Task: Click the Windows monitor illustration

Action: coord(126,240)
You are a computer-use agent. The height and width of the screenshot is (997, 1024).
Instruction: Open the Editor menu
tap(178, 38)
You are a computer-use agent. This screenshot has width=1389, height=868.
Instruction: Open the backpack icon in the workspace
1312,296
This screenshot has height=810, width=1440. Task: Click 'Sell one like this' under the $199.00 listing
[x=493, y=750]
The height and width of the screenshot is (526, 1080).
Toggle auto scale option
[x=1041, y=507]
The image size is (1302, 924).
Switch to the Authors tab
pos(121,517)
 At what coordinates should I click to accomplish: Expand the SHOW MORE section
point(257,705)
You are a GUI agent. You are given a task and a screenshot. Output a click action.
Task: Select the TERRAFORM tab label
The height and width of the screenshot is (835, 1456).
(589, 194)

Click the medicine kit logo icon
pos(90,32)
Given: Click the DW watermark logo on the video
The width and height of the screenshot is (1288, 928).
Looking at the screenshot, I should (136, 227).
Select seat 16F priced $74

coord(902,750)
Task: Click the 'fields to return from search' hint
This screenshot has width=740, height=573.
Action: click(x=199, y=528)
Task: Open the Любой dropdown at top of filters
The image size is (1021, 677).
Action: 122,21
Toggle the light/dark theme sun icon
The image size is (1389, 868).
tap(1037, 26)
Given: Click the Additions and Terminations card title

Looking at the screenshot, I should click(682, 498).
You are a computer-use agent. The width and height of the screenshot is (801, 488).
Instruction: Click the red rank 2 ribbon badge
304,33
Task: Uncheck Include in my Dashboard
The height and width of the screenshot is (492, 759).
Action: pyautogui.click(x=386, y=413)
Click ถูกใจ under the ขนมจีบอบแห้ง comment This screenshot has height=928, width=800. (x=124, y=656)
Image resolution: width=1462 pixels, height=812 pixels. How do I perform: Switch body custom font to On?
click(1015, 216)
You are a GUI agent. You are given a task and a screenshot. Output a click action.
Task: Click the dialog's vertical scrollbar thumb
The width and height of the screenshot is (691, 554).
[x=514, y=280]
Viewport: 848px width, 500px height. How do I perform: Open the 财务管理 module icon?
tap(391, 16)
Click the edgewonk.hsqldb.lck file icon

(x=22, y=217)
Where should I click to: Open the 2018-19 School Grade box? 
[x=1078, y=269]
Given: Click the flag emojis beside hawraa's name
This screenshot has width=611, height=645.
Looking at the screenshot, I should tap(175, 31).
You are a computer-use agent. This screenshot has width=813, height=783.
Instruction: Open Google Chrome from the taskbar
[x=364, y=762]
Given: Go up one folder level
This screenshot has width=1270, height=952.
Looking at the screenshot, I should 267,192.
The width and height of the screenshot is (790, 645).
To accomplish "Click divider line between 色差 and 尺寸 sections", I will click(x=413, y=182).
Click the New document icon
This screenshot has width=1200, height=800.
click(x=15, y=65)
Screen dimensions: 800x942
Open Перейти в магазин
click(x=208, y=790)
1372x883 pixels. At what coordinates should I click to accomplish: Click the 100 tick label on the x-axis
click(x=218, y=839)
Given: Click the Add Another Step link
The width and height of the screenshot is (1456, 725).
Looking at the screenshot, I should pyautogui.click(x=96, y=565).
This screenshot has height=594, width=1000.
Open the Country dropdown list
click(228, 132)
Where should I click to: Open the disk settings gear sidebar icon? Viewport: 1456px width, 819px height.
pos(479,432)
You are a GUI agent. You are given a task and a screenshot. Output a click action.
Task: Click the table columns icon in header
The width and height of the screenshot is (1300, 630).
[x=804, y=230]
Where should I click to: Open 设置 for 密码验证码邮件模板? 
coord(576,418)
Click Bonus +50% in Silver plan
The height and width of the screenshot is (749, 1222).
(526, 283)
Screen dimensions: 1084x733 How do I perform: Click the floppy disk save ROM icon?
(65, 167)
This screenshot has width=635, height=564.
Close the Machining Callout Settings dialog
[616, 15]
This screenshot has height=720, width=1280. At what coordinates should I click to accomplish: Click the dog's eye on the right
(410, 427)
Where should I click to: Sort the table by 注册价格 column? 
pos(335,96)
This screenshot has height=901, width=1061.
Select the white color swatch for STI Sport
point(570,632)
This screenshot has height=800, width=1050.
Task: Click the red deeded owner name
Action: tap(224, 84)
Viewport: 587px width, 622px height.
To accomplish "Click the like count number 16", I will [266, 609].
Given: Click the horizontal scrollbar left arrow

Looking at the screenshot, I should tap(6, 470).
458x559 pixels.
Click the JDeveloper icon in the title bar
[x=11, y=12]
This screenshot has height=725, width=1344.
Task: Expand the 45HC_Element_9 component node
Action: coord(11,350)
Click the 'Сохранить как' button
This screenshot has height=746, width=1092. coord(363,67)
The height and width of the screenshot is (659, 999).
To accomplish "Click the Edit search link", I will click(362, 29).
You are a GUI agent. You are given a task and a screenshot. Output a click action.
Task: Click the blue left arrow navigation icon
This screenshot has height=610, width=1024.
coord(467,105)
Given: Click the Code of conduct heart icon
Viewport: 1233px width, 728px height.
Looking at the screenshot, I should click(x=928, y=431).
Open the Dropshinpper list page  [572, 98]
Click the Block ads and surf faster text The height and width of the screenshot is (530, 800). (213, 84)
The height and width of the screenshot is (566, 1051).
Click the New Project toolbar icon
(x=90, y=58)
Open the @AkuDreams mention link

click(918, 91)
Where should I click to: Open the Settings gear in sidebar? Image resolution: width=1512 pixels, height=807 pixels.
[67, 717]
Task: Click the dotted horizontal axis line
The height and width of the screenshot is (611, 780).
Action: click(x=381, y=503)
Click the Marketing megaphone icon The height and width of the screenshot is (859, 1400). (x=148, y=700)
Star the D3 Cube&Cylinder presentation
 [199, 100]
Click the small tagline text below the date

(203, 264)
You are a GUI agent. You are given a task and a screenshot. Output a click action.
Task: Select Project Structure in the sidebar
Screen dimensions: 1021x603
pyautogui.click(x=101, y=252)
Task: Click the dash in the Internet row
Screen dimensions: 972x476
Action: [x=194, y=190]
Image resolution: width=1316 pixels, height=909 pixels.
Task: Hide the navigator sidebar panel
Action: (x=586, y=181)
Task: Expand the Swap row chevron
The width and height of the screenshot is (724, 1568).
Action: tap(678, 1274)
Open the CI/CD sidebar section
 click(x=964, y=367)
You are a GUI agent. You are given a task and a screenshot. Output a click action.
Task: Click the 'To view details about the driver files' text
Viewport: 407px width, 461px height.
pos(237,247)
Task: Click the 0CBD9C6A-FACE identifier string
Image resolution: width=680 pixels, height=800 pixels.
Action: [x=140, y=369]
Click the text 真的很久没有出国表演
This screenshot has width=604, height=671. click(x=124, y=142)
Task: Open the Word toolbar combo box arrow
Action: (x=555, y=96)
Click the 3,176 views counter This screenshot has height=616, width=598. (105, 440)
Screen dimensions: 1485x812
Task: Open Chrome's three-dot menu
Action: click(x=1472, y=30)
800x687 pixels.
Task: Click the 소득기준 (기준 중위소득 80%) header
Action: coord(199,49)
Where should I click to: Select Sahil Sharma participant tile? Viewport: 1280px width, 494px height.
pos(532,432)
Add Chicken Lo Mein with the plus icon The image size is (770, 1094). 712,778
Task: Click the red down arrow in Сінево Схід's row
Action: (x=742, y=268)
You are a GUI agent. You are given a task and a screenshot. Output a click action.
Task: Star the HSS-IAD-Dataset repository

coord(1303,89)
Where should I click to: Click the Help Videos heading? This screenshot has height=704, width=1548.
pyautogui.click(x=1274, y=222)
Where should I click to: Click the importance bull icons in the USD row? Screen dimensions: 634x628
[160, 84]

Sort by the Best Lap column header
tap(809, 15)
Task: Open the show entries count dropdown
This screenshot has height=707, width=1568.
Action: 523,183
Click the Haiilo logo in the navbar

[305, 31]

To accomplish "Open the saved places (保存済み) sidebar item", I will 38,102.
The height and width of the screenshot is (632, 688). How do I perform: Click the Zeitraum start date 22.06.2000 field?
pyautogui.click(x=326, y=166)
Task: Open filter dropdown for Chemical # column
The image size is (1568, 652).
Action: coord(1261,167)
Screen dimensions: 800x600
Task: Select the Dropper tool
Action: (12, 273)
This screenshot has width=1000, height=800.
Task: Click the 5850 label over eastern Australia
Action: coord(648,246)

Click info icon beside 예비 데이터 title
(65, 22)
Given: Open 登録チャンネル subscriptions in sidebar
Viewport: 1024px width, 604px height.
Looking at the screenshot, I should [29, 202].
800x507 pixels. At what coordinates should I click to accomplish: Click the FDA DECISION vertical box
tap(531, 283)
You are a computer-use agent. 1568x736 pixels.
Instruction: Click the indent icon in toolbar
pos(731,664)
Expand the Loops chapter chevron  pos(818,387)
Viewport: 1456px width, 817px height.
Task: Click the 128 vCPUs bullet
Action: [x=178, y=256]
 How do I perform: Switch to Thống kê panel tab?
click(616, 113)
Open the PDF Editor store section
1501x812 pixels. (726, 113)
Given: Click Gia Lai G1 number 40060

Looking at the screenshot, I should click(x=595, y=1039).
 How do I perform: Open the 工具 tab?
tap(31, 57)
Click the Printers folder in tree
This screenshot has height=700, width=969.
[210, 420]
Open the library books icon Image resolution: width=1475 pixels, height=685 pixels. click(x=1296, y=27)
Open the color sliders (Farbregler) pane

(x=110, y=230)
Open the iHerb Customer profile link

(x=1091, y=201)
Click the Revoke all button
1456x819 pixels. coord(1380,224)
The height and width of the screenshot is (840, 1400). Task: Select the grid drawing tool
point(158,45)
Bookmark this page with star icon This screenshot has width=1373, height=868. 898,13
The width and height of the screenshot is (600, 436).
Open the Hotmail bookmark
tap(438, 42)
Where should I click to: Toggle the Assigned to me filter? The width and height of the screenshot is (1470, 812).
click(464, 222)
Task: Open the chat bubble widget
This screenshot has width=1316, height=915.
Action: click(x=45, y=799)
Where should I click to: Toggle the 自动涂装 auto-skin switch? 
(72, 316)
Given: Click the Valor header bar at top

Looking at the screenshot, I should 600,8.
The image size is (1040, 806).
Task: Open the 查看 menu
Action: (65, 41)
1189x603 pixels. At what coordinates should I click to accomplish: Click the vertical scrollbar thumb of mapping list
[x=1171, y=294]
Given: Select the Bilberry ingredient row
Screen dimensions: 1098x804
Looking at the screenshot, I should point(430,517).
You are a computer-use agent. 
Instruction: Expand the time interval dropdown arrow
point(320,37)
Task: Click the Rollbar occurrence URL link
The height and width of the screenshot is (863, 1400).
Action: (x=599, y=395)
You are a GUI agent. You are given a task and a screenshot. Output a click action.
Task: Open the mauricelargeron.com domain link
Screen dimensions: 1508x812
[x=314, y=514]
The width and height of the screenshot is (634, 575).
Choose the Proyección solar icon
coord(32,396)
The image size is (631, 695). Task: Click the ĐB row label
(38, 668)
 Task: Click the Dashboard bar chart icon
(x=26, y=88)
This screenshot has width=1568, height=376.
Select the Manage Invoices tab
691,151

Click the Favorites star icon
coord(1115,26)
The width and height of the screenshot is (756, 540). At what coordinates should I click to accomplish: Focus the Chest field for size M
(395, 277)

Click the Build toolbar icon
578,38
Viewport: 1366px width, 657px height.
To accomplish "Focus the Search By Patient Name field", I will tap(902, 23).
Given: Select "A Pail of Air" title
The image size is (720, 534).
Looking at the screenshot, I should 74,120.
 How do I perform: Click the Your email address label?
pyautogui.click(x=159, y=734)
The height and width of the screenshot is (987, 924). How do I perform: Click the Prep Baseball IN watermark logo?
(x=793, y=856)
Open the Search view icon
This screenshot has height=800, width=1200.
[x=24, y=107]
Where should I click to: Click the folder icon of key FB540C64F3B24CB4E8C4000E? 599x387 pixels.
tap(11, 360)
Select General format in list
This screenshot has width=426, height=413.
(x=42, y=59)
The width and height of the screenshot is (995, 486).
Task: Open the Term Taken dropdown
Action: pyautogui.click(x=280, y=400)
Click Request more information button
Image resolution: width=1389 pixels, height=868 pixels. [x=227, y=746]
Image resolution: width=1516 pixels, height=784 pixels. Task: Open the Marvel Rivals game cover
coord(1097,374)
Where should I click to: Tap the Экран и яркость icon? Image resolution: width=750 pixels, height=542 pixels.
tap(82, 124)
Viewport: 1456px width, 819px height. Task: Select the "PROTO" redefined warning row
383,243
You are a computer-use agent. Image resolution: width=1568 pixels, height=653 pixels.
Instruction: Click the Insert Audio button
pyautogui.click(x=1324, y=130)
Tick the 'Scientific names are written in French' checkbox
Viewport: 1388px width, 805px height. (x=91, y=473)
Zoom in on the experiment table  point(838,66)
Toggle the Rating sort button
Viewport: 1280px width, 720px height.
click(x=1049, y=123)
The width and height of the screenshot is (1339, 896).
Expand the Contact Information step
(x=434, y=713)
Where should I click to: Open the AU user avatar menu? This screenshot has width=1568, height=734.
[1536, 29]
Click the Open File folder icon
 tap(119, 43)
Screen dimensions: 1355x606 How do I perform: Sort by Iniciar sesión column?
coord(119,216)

◆ LAVORO RICHIESTO ◆
Nella parte che inizia con la riga contenente "Given: Click the Additions" e termina con quella contenente "Click ถูกใจ under", rinomina "Dashboard" in "Homepage" e riporta queste righe lasciando invariato tutto il resto.

◆ RISULTATO DELL'ESERCIZIO ◆
Given: Click the Additions and Terminations card title

Looking at the screenshot, I should click(682, 498).
You are a computer-use agent. The width and height of the screenshot is (801, 488).
Instruction: Click the red rank 2 ribbon badge
304,33
Task: Uncheck Include in my Homepage
The height and width of the screenshot is (492, 759).
Action: pyautogui.click(x=386, y=413)
Click ถูกใจ under the ขนมจีบอบแห้ง comment This screenshot has height=928, width=800. (x=124, y=656)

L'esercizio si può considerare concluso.